# Source records

:::

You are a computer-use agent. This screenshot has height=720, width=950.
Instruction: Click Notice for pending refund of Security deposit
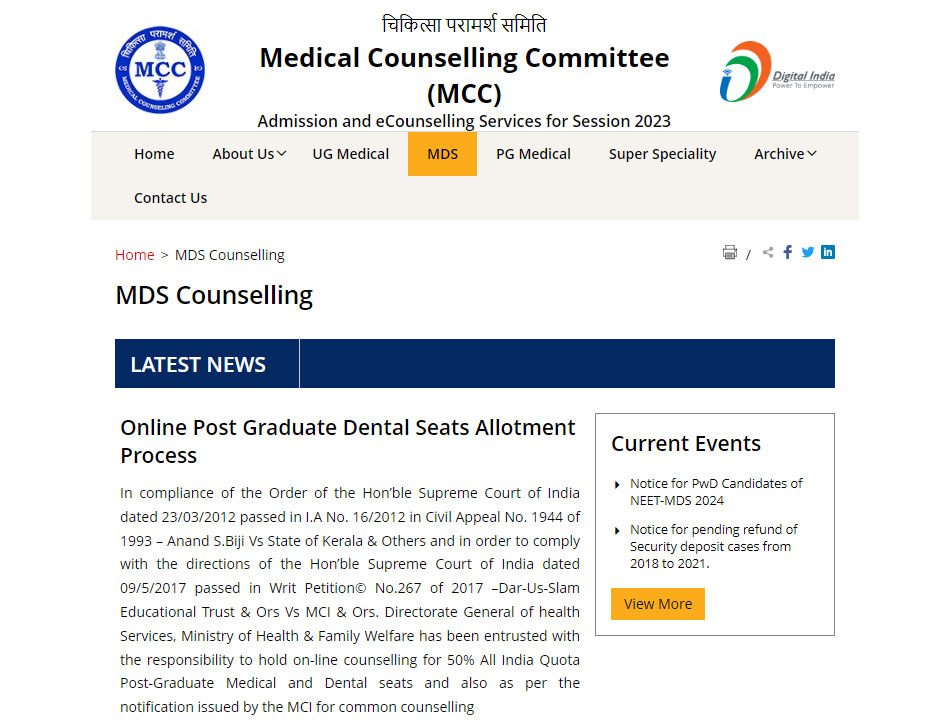click(x=716, y=546)
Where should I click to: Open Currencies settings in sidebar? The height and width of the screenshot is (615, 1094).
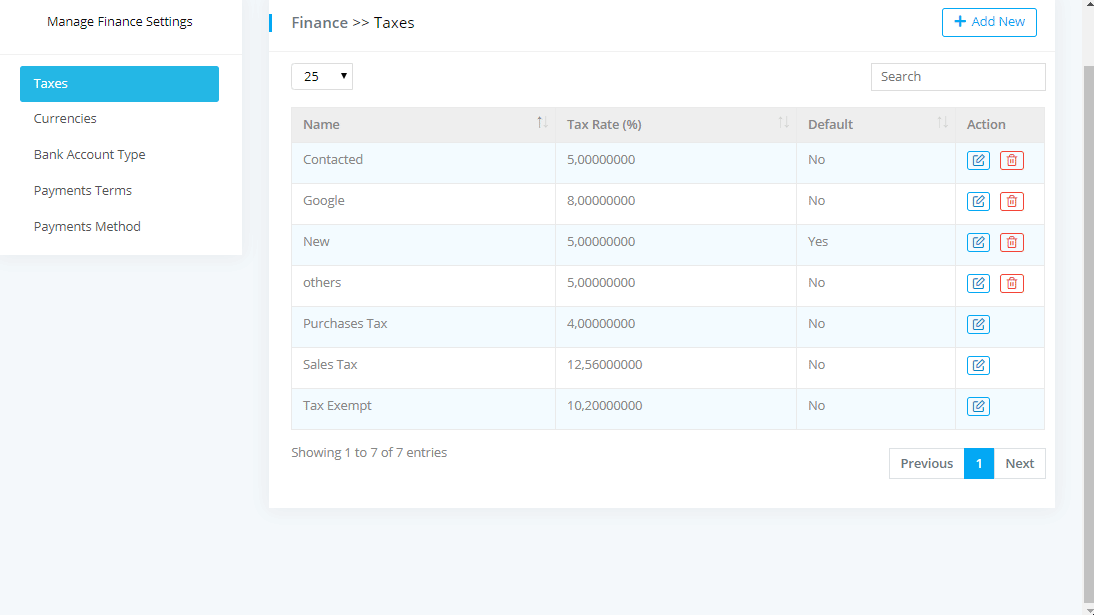tap(65, 118)
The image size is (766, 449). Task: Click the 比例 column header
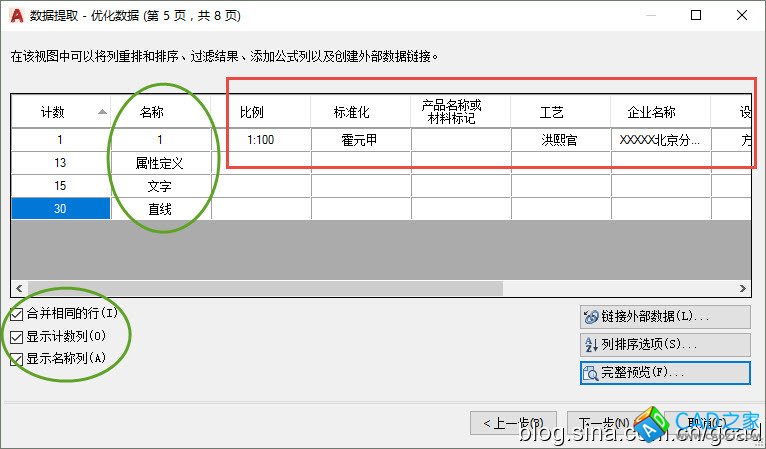(251, 112)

:::

# Problem requirements
Output each record precisely as it appears, and drop every picture.

# Your response
You are a computer-use agent. This screenshot has height=720, width=950.
Instruction: Click Notice for pending refund of Security deposit
click(x=716, y=546)
Where should I click to: Open Currencies settings in sidebar? The height and width of the screenshot is (615, 1094).
tap(65, 118)
The image size is (766, 449). Task: Click the 比例 column header
(251, 112)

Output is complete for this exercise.